Since the West ignobly withdrew from Afghanistan in 2021 and the Taliban returned, the two countries have been fighting. Islamabad accuses the Afghans of harbouring terrorists who have killed hundreds. The hostilities escalated significantly when Pakistani air strikes earlier this month hit Kabul, Kandahar and the border regions. Qatar and Turkey stepped in and brokered a ceasefire. They are to be lauded.

The events unfolding in South Asia are extraordinary for two reasons. First, the West is nowhere to be seen in shaping events. Second, the Taliban are slowly easing their international isolation despite the West’s efforts. And therein may lie hard lessons for Canada as we seek to strengthen ties with the region’s dominant powers, India and China.
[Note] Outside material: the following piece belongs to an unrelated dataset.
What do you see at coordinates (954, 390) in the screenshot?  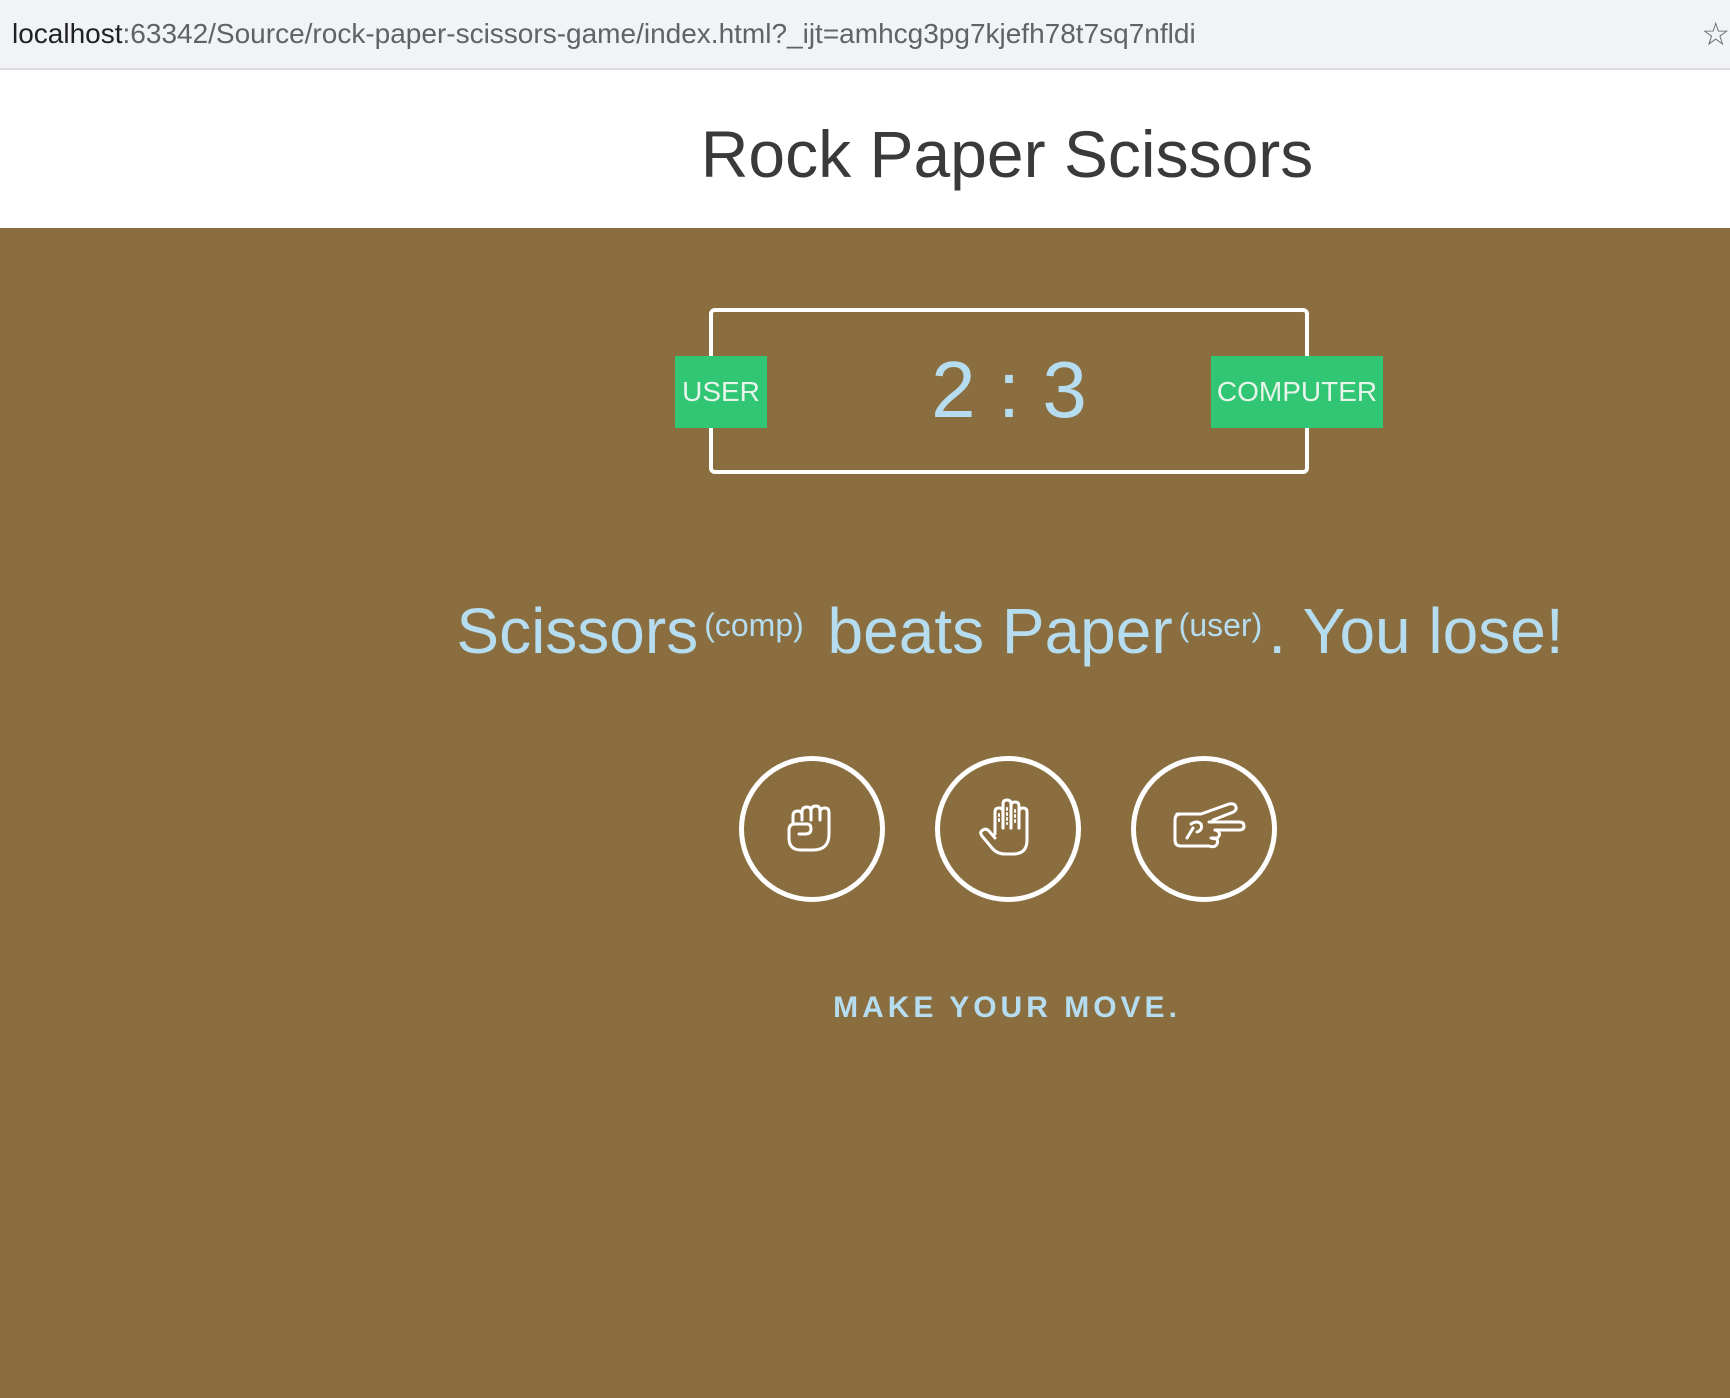 I see `user-score: 2` at bounding box center [954, 390].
Canada, like most of the international community, has no diplomatic ties with Afghanistan, a foreign policy decision driven by human rights. The Taliban restrict women and girls from attending school, working and travelling. There’s even a bizarre edict on how loudly a woman may speak in public. The logic is that isolation will force the regime to change.

Nature abhors a vacuum, goes the old maxim, and in the West’s retreat came India, China, Qatar, Turkey, even Russia who see little reason to snub the Taliban. The neighbourhood is rough – Afghanistan has several jihadist organizations that want to export terror abroad. The Taliban cannot control them all or factions within the regime support their presence. The region’s powers understand this. Bringing the Taliban in from the cold is about narrow self-interest. There’s little mention of human rights by any of the players.

India last week opened an embassy in Kabul. It did not recognize the Taliban but the announcement was historic because India supported the Western-backed Kabul government and despised the Taliban, which bombed the Indian embassy in the Afghan capital in 2009 and its consulate in Herat in 2014.

Today, New Delhi does not want anti-Indian groups to use Afghanistan as a base to organize attacks. The Afghan foreign minister, on a visit to India, pledged as much and invited the Indians to invest in its mines. Afghanistan has vast untapped deposits of oil, natural gas, iron ore, cobalt, and lithium. Bygones, it seems, are bygones.

China kept its embassy open in 2021 and regularly sends senior diplomats. Beijing worries about Uyghur terrorists – a few hundred are in Afghanistan – crossing into central Asia and eventually into China’s restive Xinjiang province home to Uyghur Muslims. The Islamic State Khorasan Province has killed Chinese nationals in Afghanistan. China has some commercial investments too – the Aynak copper field and the Amu Darya oil project. Beijing pragmatically accepted that the Taliban must be engaged to secure China.

The Taliban have succeeded so far in containing some of the extremists in their midst including Uyghurs and the Islamic State, if not the Tehrik-e-Taliban Pakistan which is terrorizing next door. Desperate for recognition, the Taliban calculates that if they are seen as contributing to global security it will lead to much needed aid and investment. This is not to suggest Canada restores ties with the Taliban. Far from it. We must be clear what our national interest would be before acting.

Canada’s human rights-driven foreign policy earns us respect abroad. But trying to navigate the world solely through the prism of idealism can lead to foreign policy disasters. In Afghanistan we tried to establish a democratic, centralized republic in a country that had no history of it. Our intervention had some success around education and media freedoms but otherwise was limited.

By understanding and accepting that there are cultures different to ours we can find the space, narrow as it may be, where common ground exists. If we do not, other powers who do not share our interests may step in. It’s a lesson from Afghanistan that Ottawa should keep in mind at it tries to repair relations with India and to reset ties with China.